What causes gray hair?
Graying hair is a big concern for both men and women. After age 30 hair begins to gray 10-20% every decade. The process by which hair grays revolves around the presence or absence of a cell type in the hair shaft. The pigment is derived from melanin in cells called melanocytes. These cells are the same cells that produce skin pigment and make us brown or give us olive complexions. When the pigment in the hair shaft dies the hair becomes gray or loses pigment.
Stress does not produce gray hair in contrast popular belief. Stress causes hair loss, but not graying. Genetics plays the most significant effect on whether you are going to be gray. Premature gray hair has a genetic basis and that would be defined as gray hair before the age of 30, more likely from the early teen years. Race plays a major role: Caucasians get gray in their mid-thirties, Asians in their late thirties, and African Americans in their mid-forties.
The most interesting aspects about going gray are the fact that gray hair is associated with many conditions such as autoimmune disease, lack of vitamin B12, thyroid disease, and something called vitiligo, a condition wherein pigment is lost in various parts of the body.

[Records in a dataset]
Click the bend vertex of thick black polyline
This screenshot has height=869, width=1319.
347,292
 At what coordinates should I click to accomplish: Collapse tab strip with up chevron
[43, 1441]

• Prompt 1:
In the passage on gray hair, at what age do African Americans typically begin to go gray?
• Prompt 2:
Write a continuation of the passage on gray hair, starting after its last sentence.

• Response 1:
In their mid-forties.

• Response 2:
Smokers are 2 ½ times more likely to go gray before age thirty. Continued smoking can also make gray hair look yellowish.
What is C. difficile and where does it come from?
In medicine C. difficile is called an emerging pathogen. The proper name for this infection is Clostridium difficile and it is a bacterium which produces spores. Spores are like seeds that are heat resistant and sometimes antibiotic resistant. Found primarily in health care facilities, the infections have been increasing in recent years. Hospitals and nursing facilities are the institutions where this infection can be found. Sometimes it is very resistant to treatment and has caused death in some patients.
The disease is usually associated with antibiotic use. All antibiotics carry a risk of C difficile infection. After the C. difficile colonizes the bowel, spores vegetate and multiply. Then the bacterium secretes a toxin or poison that can cause a form of colitis and severe diarrhea.
More than 20% of patients hospitalized and on some form of antibiotic can have C. difficile infection. In the community where a person has been on antibiotics and not hospitalized, the incidence of the diarrheal producing organism is only 1-2%.
c. difficile is one of the main reasons that we ask our doctors to wash their hands between visits of patients in the hospital or in the nursing home. The spores or little seeds can be on chairs, beds, tables and patients for weeks or months. Patient rooms must be cleaned after a C. difficile produced diarrheal illness and doctors have to follow the rules of hand hygiene.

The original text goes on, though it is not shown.